Requirement »
Copy every line of the records below that holds the word "first".

------ Source information

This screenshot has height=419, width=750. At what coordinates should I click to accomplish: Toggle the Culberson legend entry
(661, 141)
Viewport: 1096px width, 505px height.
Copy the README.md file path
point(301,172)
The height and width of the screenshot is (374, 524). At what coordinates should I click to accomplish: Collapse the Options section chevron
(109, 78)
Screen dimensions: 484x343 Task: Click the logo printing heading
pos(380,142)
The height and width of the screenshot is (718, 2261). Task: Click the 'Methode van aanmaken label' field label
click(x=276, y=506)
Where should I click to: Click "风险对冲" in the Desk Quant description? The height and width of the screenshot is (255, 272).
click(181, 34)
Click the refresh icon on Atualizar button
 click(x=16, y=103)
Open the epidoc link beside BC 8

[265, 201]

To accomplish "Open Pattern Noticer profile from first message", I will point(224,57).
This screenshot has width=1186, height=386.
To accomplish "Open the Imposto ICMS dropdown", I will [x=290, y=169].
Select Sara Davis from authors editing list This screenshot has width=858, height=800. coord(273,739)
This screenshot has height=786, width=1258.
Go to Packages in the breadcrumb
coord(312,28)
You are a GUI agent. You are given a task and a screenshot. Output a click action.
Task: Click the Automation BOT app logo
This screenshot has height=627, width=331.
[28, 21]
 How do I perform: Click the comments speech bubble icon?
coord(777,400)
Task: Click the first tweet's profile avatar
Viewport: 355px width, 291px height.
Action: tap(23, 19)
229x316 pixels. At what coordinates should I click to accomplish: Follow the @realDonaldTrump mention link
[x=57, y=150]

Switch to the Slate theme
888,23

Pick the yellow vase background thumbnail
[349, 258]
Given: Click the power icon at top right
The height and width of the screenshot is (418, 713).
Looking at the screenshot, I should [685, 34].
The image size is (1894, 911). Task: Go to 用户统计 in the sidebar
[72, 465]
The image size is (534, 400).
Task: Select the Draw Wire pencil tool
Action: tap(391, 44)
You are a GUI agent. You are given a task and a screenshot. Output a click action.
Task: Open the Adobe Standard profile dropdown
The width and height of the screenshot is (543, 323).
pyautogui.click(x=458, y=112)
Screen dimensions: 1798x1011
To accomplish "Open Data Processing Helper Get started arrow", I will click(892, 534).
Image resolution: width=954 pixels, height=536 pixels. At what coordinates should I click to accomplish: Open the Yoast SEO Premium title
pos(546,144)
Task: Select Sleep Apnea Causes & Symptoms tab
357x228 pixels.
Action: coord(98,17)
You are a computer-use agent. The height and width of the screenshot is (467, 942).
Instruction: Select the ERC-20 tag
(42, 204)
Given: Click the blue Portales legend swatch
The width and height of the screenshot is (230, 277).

------------

Answer space »
To accomplish "Open Pattern Noticer profile from first message", I will point(224,57).
Task: Click the first tweet's profile avatar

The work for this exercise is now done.